The Montauk Project
The abandoned radar station at Montauk Point. Not shown: secret underground facilities housing thousands of scientists that no one in the area has ever seen.
Unusual stuff seems to happen in New York State with unusual regularity. First, Long Island saw a bad hoax involving a haunted house turned into a movie, The Amityville Horror, and now people are claiming somewhat similar wacky goings on are occurring at an abandoned air force base at Montauk Point.
At the eastern end of Long Island’s southern point, the government set up one of many gargantuan radar dishes to warn us of any incoming Soviet threats from the Atlantic. These dishes rapidly went obsolete as we developed better and better computer technology, and the site was closed in 1969. Though the building that houses the radar device itself is fenced off from the public, the land around it has since been donated to the state of New York for use as a public park.
That much everyone can agree on. However, this was just a warm-up for conspiracy theorists, a sort of stretching of the legs for the marathon of madness that is about the begin. They point out that when the federal government donated the land to the state of New York, the retained the rights to “everything beneath the surface” and the right to some day reoccupy the land if made necessary by a matter of national security.
This, say the conspiracists, is because the government maintains a secret underground research facility at Montauk Point. The evidence is varied and almost entirely circumstantial: conspiracists claim that civilians visiting the park are routinely threatened by armed government agents ordering them not to venture into certain areas of the park; electrical workers are rumored to have installed a power station capable of using gigawatts of energy (enough to power a city); and every once in a while strange lights or shapes are seen in the skies nearby.
This evidence is entirely circumstantial. It doesn’t take a rocket scientist to see that conspiracists will take stories of park rangers trying to keep tourists on the trails and turn them into government thugs trying to keep the nosy from discovering their top-secret experiments.
But let’s back up before we get into what the experiments are. I hate to get into history, but the supposed story of the Montauk Project is much too awesome to go without. According to the conspiracy theory, in 1945 American troops had liberated France. Well, that part’s not a conspiracy theory. That part is true. The conspiracy theory says that some of those troops discovered a train full of Nazi gold stopped in a tunnel. They notified the proper authorities, who promptly arrived on the scene, took the gold, and then killed every single soldier so as to ensure that no one… well, knew they had some gold, I guess.Meanwhile, elsewhere in the crumbling Reich, the Americans were helping German scientists flee the country with, of course, the provision that they work for the US government under the guise of Operation Paperclip.

■ **SUPPLIED DATA**:
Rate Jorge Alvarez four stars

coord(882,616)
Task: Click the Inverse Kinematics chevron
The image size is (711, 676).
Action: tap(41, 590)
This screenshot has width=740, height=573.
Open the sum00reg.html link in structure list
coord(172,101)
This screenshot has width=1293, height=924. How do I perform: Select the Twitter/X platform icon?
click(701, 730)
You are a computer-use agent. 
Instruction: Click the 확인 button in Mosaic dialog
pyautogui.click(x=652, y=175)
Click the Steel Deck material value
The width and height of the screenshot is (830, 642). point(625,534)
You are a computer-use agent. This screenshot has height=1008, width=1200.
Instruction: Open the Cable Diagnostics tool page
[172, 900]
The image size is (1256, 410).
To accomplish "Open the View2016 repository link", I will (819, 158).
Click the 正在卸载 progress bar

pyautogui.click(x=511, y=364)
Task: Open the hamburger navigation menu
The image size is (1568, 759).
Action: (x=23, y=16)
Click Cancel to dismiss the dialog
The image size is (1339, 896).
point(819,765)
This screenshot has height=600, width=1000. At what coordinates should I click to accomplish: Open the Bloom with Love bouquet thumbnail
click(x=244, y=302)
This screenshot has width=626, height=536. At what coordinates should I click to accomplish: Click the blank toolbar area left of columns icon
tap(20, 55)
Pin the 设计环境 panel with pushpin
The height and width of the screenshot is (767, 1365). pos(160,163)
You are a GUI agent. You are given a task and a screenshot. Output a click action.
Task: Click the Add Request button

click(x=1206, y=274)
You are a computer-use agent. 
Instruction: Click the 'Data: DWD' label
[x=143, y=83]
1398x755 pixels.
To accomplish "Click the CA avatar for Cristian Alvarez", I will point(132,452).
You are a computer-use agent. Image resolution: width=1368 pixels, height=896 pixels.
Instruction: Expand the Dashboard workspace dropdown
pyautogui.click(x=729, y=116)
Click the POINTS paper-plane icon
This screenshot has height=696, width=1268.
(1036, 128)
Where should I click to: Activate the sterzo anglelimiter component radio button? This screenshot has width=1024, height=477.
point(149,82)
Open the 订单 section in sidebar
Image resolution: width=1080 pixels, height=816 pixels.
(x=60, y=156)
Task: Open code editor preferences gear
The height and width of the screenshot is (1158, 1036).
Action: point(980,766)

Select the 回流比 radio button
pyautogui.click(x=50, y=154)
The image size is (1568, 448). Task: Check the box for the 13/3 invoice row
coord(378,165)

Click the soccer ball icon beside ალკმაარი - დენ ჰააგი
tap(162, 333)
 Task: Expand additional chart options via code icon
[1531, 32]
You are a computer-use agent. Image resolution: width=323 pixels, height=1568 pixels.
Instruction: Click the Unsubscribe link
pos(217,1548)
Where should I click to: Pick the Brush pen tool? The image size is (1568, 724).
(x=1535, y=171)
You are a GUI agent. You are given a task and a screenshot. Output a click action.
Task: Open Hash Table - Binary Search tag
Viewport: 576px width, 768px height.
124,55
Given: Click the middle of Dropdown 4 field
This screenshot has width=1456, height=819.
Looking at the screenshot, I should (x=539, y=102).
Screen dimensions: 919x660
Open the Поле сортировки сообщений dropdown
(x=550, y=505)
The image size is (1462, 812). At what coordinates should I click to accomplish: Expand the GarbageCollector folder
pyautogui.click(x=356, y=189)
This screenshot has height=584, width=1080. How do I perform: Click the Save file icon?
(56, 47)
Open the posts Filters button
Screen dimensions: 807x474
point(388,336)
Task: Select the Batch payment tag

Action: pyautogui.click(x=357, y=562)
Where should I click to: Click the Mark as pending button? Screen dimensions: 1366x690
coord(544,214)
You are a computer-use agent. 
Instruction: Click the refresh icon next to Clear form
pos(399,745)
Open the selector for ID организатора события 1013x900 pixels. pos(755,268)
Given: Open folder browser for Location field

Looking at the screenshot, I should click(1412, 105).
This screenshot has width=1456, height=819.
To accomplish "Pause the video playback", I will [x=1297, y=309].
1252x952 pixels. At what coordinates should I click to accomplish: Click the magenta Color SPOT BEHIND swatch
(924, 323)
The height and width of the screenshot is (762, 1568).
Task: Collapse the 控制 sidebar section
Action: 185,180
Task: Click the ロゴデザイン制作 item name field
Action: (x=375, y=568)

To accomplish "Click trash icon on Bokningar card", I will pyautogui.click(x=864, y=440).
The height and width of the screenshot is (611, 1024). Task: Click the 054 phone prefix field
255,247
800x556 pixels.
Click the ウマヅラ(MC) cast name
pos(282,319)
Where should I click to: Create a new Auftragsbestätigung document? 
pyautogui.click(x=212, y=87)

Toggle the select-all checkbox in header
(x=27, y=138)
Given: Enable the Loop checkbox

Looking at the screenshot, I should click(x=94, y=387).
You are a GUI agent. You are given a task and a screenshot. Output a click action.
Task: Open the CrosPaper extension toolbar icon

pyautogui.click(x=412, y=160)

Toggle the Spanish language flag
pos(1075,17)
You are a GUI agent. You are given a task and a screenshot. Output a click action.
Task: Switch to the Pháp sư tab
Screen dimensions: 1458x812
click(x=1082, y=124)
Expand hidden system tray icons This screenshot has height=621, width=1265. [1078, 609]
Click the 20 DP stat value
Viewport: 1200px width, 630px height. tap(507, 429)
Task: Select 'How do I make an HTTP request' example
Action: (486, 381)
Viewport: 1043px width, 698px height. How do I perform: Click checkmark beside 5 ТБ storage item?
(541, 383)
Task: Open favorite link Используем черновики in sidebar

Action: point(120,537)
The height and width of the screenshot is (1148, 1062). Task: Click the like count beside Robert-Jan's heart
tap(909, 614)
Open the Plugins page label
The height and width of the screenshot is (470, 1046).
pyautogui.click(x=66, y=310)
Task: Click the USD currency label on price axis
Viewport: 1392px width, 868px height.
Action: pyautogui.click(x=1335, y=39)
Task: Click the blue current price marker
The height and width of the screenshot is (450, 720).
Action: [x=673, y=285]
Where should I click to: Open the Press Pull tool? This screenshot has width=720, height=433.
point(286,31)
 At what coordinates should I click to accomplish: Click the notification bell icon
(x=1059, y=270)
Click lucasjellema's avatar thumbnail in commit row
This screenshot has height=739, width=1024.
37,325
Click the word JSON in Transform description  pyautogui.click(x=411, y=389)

■ **TASK BRIEF**: Copy the passage of the Montauk Project text exactly, from "This, say the" up to and including "their top-secret experiments.".

■ **RESULT**:
This, say the conspiracists, is because the government maintains a secret underground research facility at Montauk Point. The evidence is varied and almost entirely circumstantial: conspiracists claim that civilians visiting the park are routinely threatened by armed government agents ordering them not to venture into certain areas of the park; electrical workers are rumored to have installed a power station capable of using gigawatts of energy (enough to power a city); and every once in a while strange lights or shapes are seen in the skies nearby.
This evidence is entirely circumstantial. It doesn’t take a rocket scientist to see that conspiracists will take stories of park rangers trying to keep tourists on the trails and turn them into government thugs trying to keep the nosy from discovering their top-secret experiments.